A twitter friend @musicscott emailed me a picture he had taken Friday night of a region of the sky near Ursa Minor. In his picture he had a streak that he thought may have been a piece of the UARS satellite.

Streak near Ursa Minor provided by @musicscott

He provided me with the original as well:

The second image is really interesting, because it shows us the entire “little dipper” so we can really get a feel for where happened. Note that there’s some “jiggle” in the star images because Scott didn’t have time to set the timer on his camera, he had to hit the button manually and that shakes things a bit.

As it turns out, Scott knew very precisely when he took the picture (4:17:11 UTC), so with his help I looked into it. He gave me his precise location and time and managed to get a whole constellation into the picture. Here’s the email I sent him when I figured out what he had seen..

—————————–

After looking through this for a bit, I’ve convinced myself you did not see any part of UARS. The trajectory of UARS (if it was still around) was close to coming over you that day, but not as from the same direction as shown in your picture. Plus, as much as I tried I could not get the spacecraft to be overhead at 4:17:11 UTC on that date. I could get in the vicinity at 4:18, but the angle is wrong. If UARS were to have survived to get to your latitude, it’s path would have been in Ursa Minor, but would have looked like this from your location:

10 second UARS track at 04:18:11 UTC

This is certainly in the vicinity, and within a minute, but the direction is off and the timing is off. This is a 10 second arc of what UARS would have shown from your spot. More than 1/2 of the full 10 second arc is off this picture. So it’s close, but it’s coming from the wrong direction really and the timing is off. Still though, it’s possible I screwed something up so I kept looking. This really is close.

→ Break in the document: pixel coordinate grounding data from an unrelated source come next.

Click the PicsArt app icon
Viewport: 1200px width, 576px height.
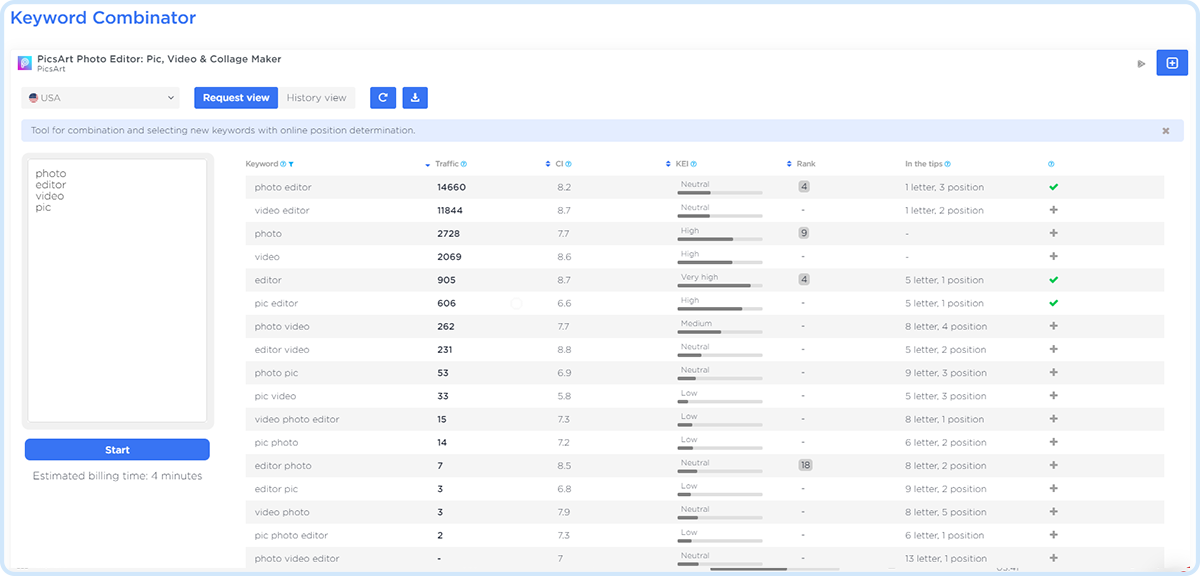point(25,63)
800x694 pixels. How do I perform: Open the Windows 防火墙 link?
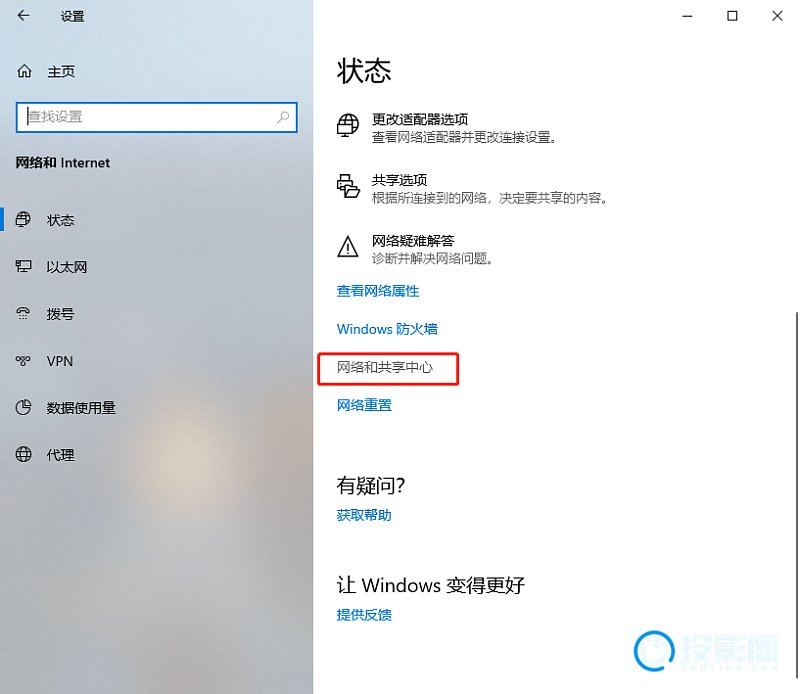coord(387,329)
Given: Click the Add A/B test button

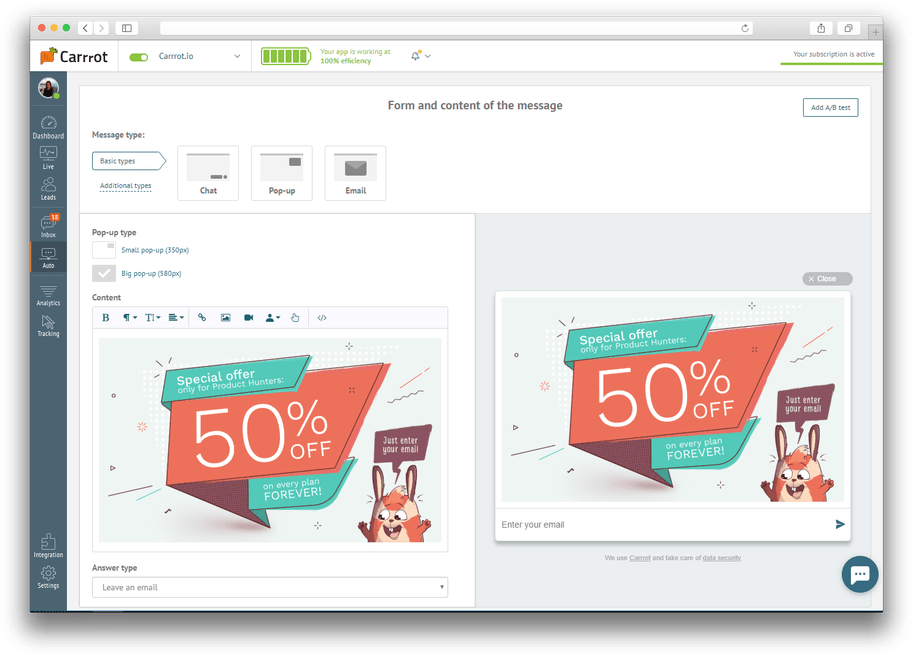Looking at the screenshot, I should pyautogui.click(x=830, y=108).
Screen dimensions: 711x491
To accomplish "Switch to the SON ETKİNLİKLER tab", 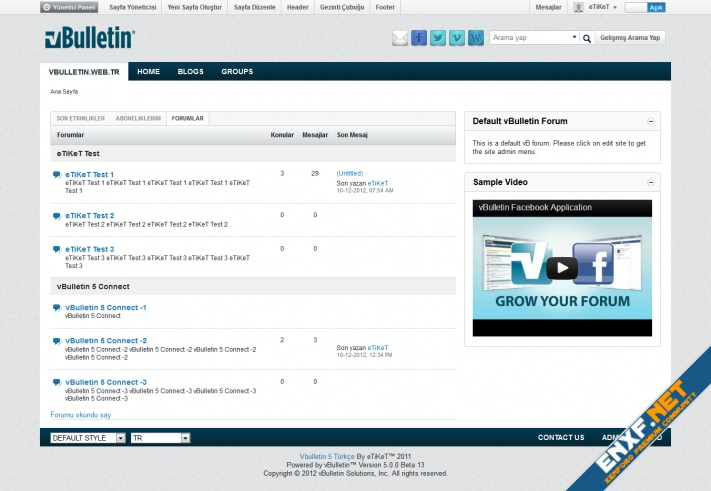I will pyautogui.click(x=80, y=118).
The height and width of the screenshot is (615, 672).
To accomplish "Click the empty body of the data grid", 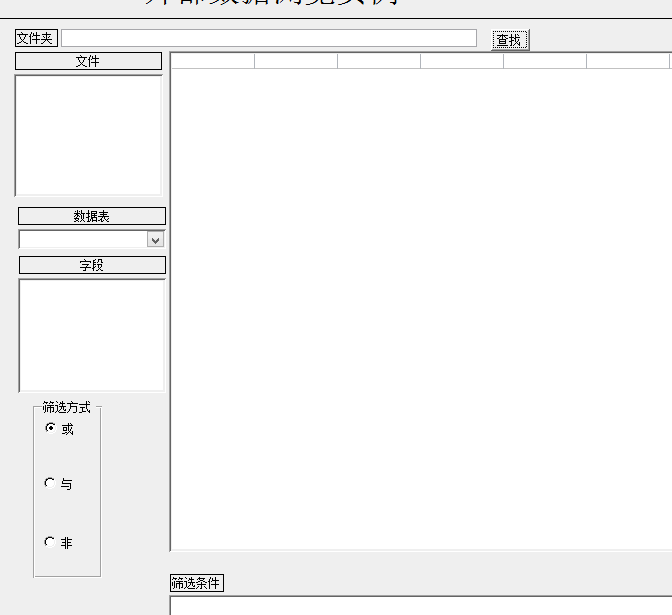I will [x=420, y=300].
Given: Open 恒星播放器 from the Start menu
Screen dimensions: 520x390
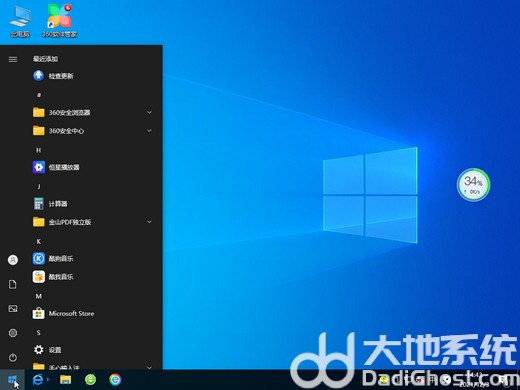Looking at the screenshot, I should (x=93, y=167).
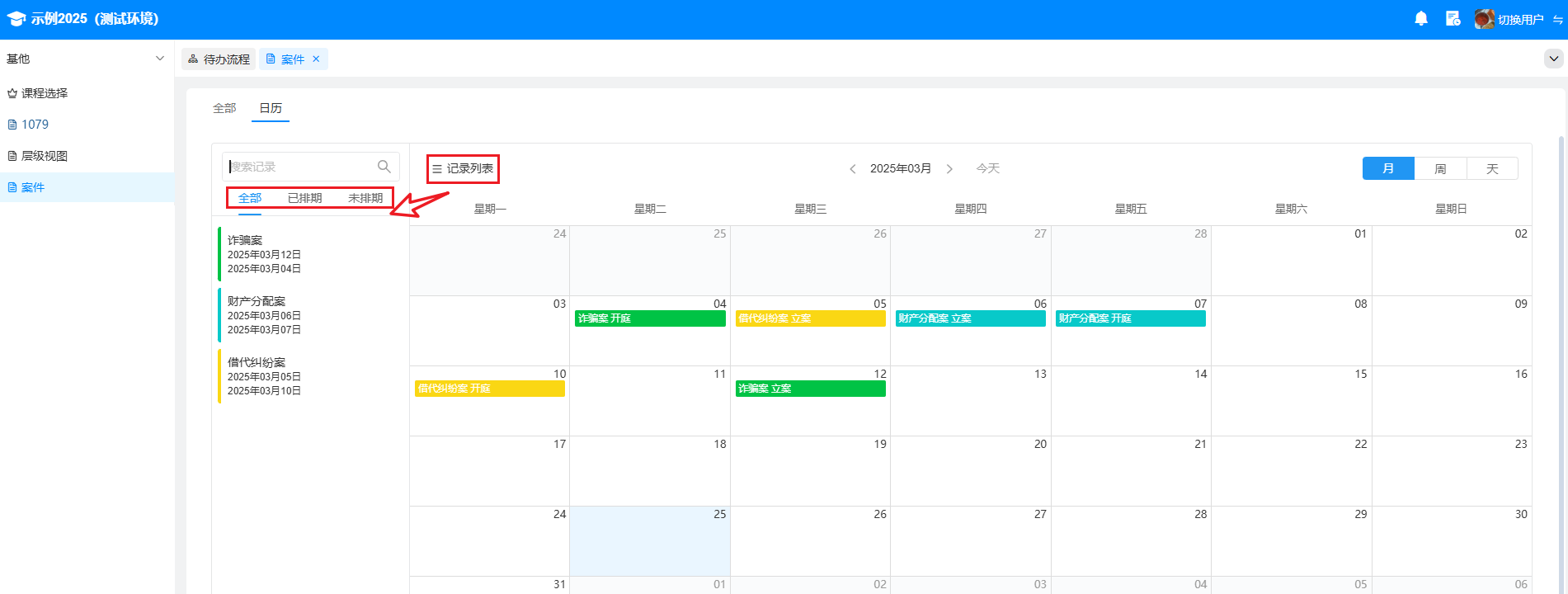
Task: Collapse the 其他 sidebar group
Action: tap(159, 59)
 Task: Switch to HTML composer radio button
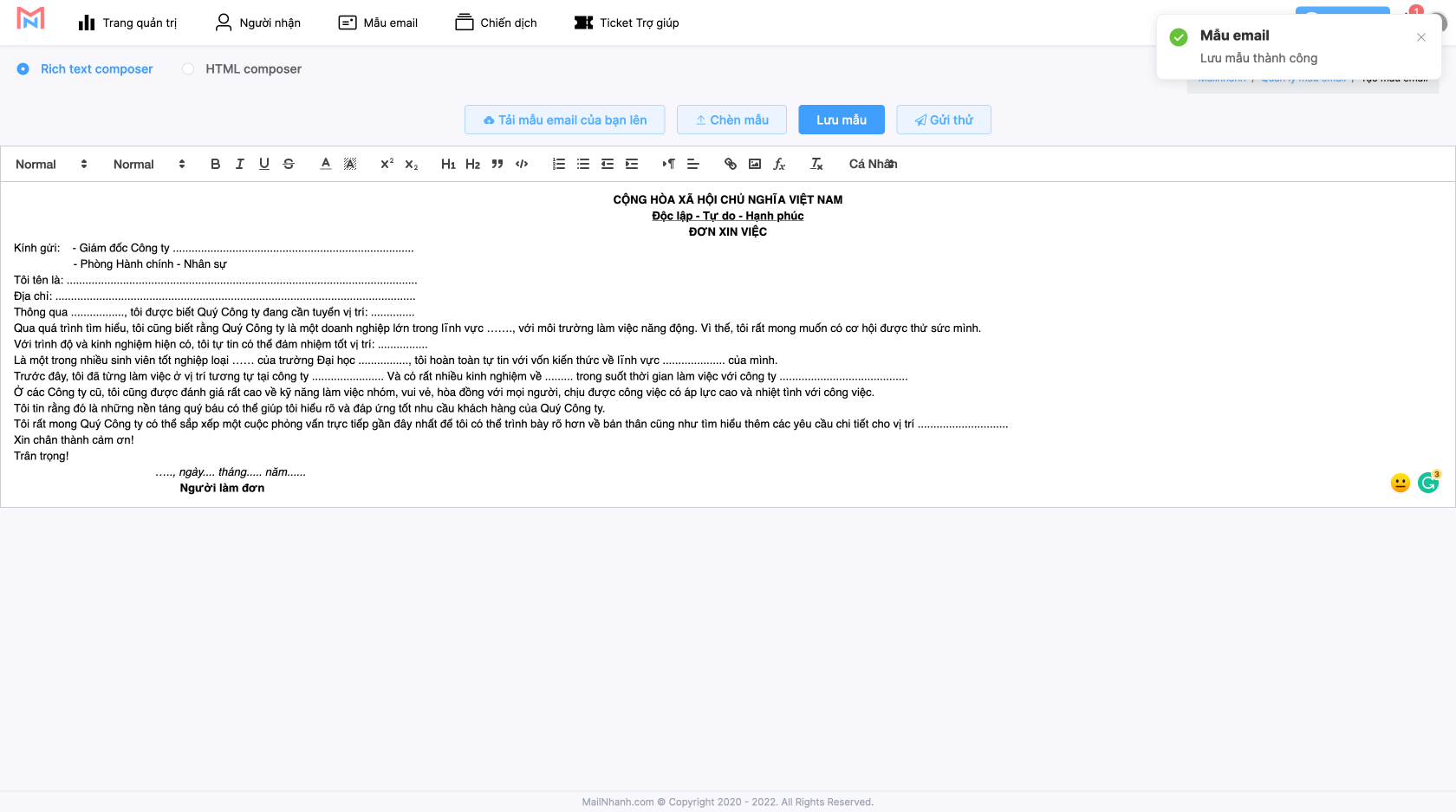tap(188, 69)
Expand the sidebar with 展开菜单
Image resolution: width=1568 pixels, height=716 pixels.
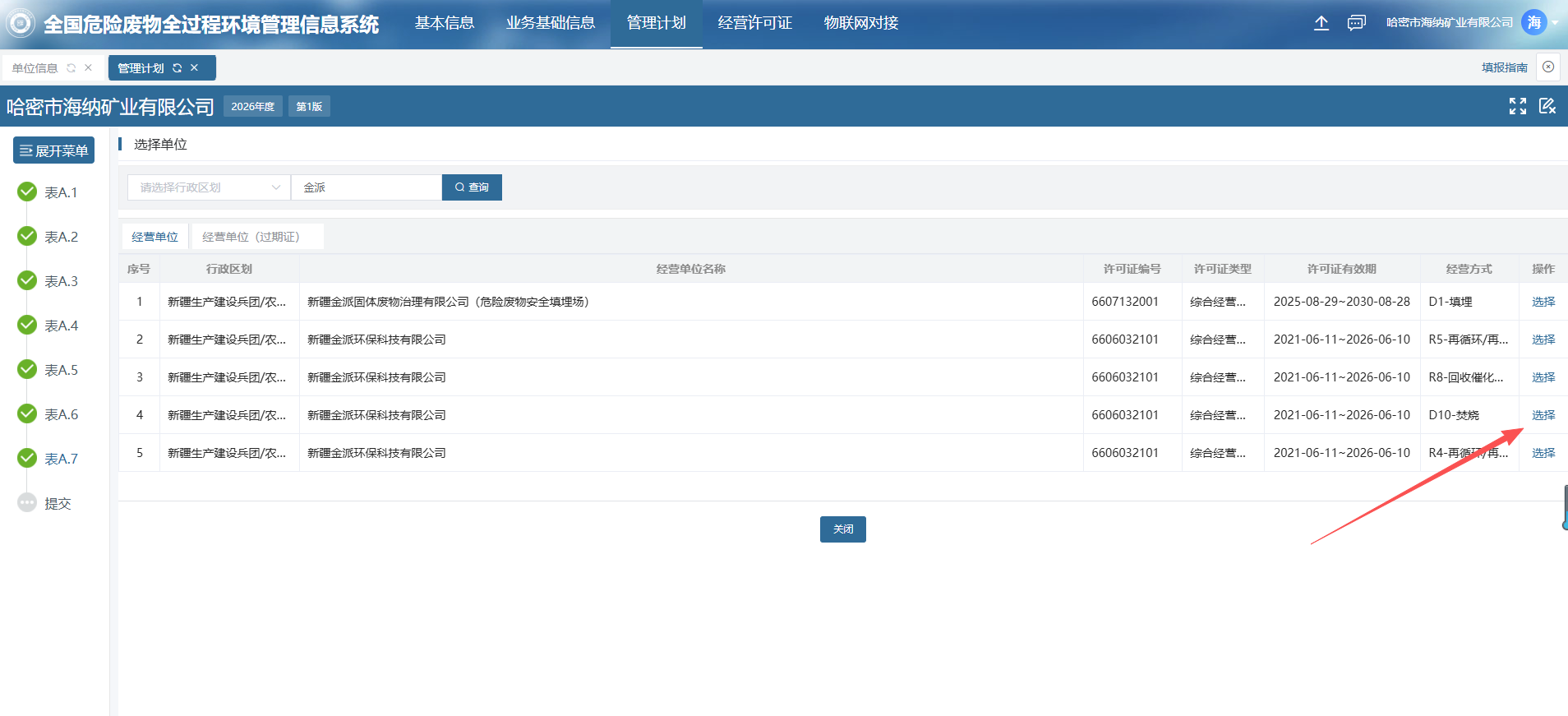(x=54, y=150)

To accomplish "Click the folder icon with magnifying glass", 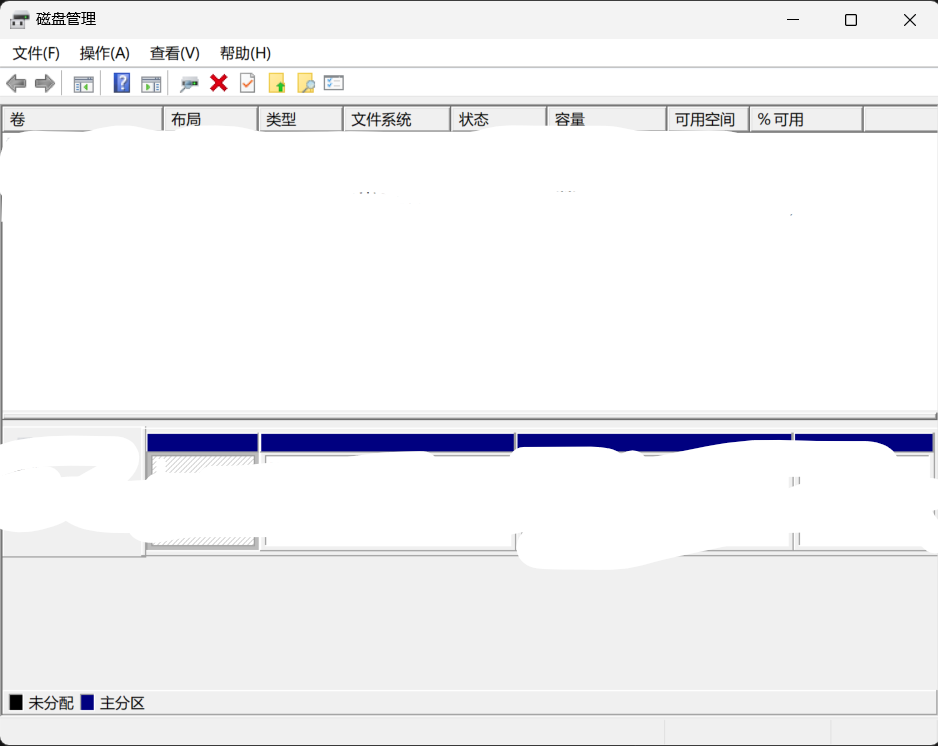I will pyautogui.click(x=306, y=83).
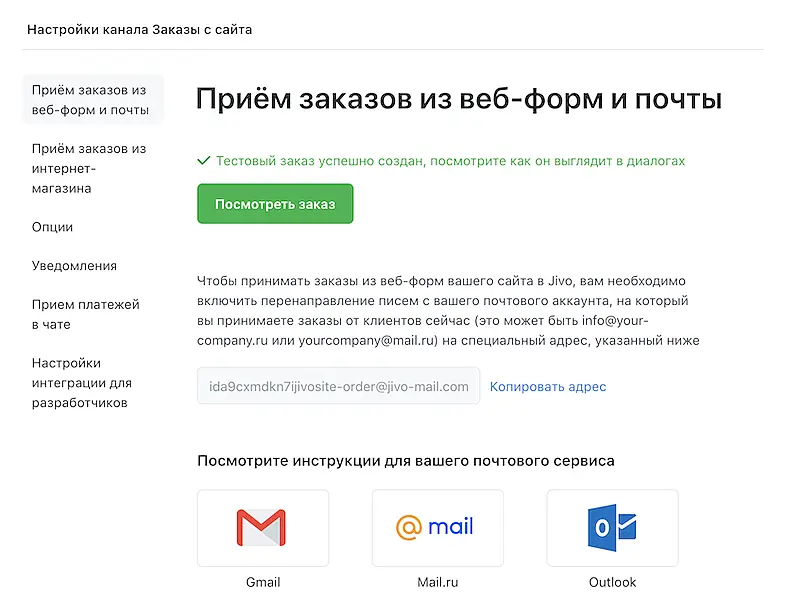
Task: Click the «Копировать адрес» link
Action: 548,387
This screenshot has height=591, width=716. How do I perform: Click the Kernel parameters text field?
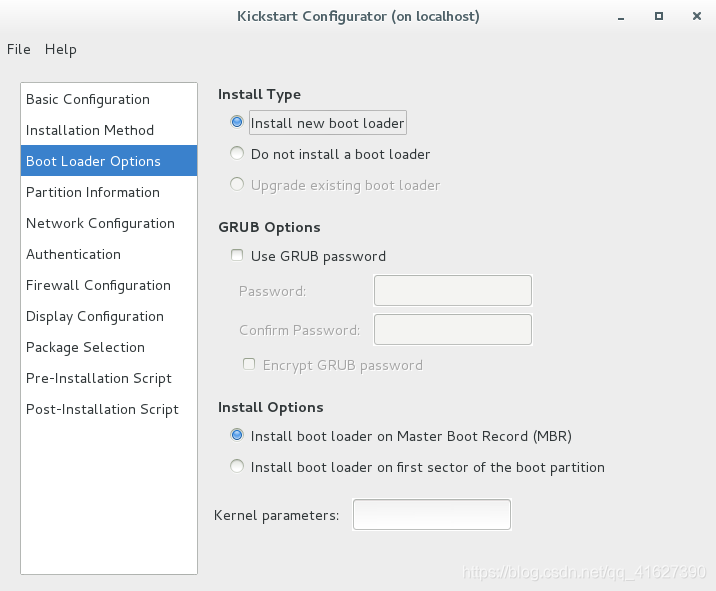point(432,515)
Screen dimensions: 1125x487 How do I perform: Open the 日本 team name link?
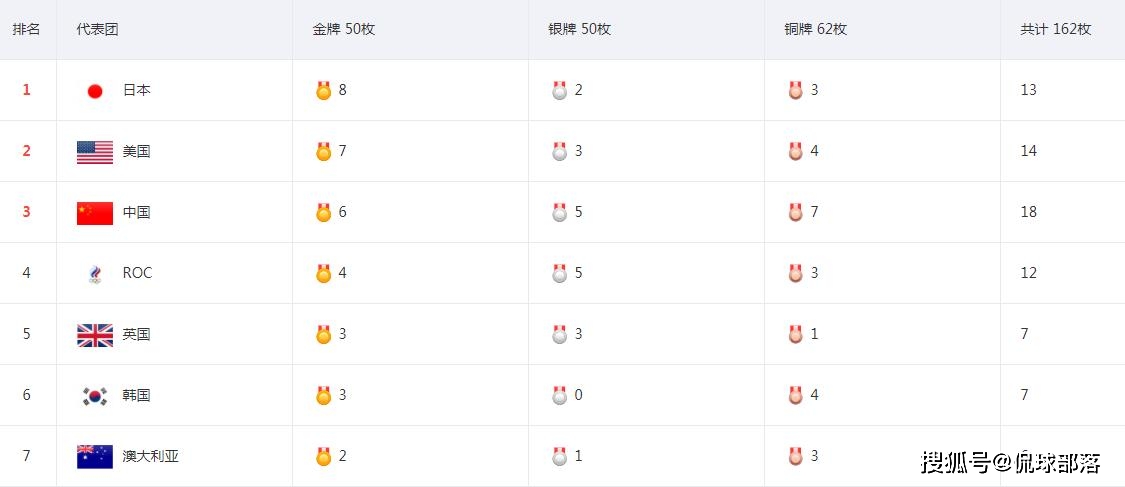(x=137, y=90)
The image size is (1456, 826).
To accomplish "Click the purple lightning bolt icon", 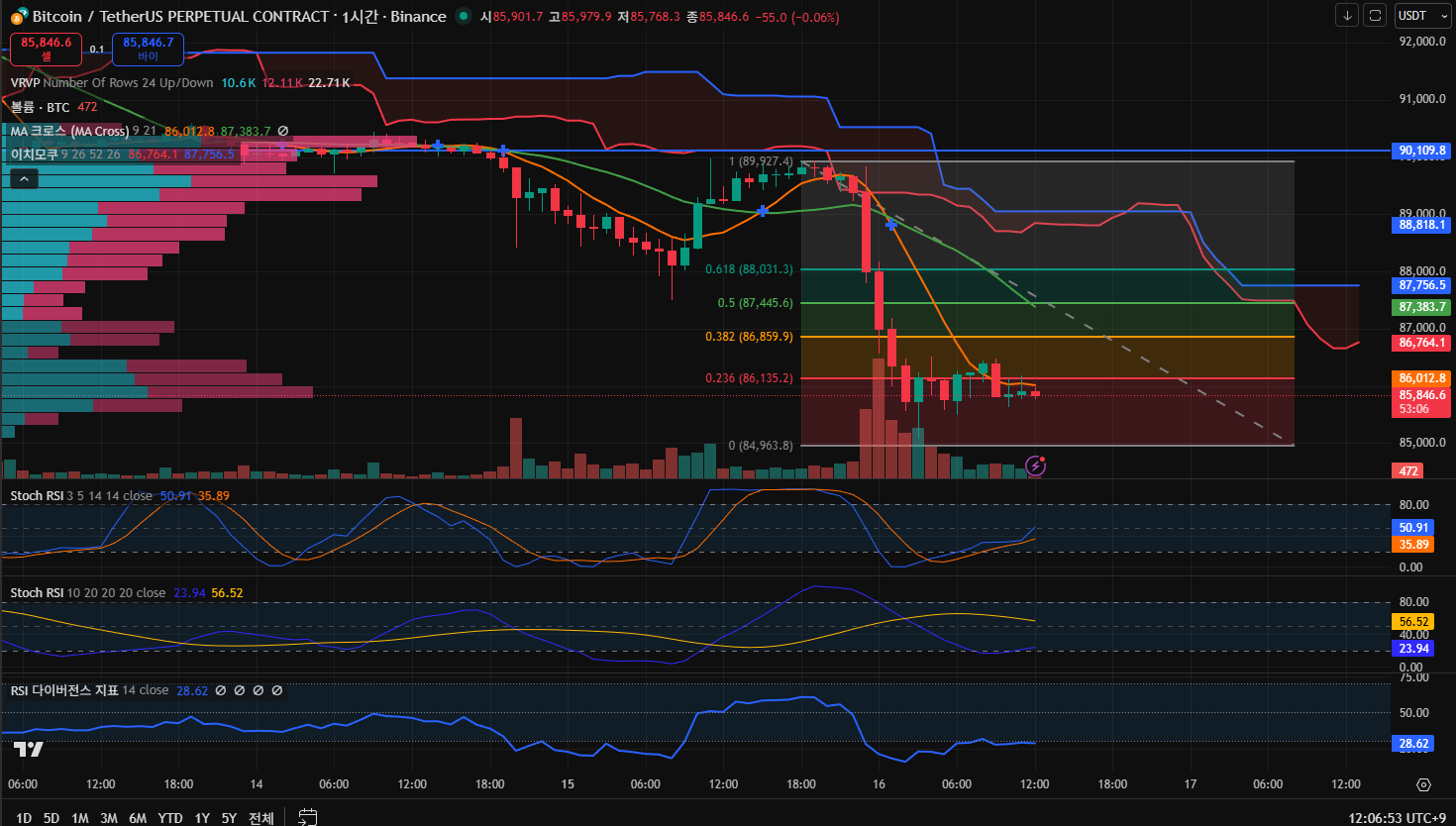I will (x=1035, y=465).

So I went and looked at the Heavens-Above site. If you saw my previous posting here on this blog, you’ll see that just recently I saw a near-miss of the ISS from my back deck while I was talking on the phone with my brother. As luck would have it, in order to debug that event, I had to figure out what the other satellite is that I saw. So, I’ve recently had to do this. This is almost the same exact problem.

So I entered your location into Heavens-Above, and checked out what other satellites might have been visible that night. I did, and found this list:

The Fregat/IRIS object spans the right time (In-Cosmos-22 moves the wrong way), so I looked at how Heavens above displays it:

These show the path of that object that night. It’s obviously coming very close to Ursa Minor, so it’s worth a look. Note also that it starts at 65 degrees, very close to 70, as you mentioned.

I can get the satellite number from Heavens above, and put the satellite orbit elements into my software from an on-line database and propagate the orbit. Then I can look at what we’d see from your site.

I did that. I put my view to be from your location, at 4:17:11 UTC on the 24th. I made the satellite show 10 seconds of its pass from that point back (to match your exposure).

Here’s the picture (Ursa Minor Stars Labeled), with the 10 second arc show in purple.

This is a dead ringer for your picture.

You saw another satellite. A google search shows it to be a:

“a Russian technology demonstration satellite, was launched as a secondary payload on a Soyuz 2-1b rocket from Baikonur on 17 September 2009 at 15:55 UT. IRIS (Inflatable and Rigidizable Structure) consists of two inflatable panels mounted on the Fregat upper stage.”

——————–

I had a lot of fun interacting with Scott on this. He was a great sport about the whole thing, and really enjoyed the detective work we had to do to figure it out. I was very excited to be able to reproduce his view from that night. Great fun!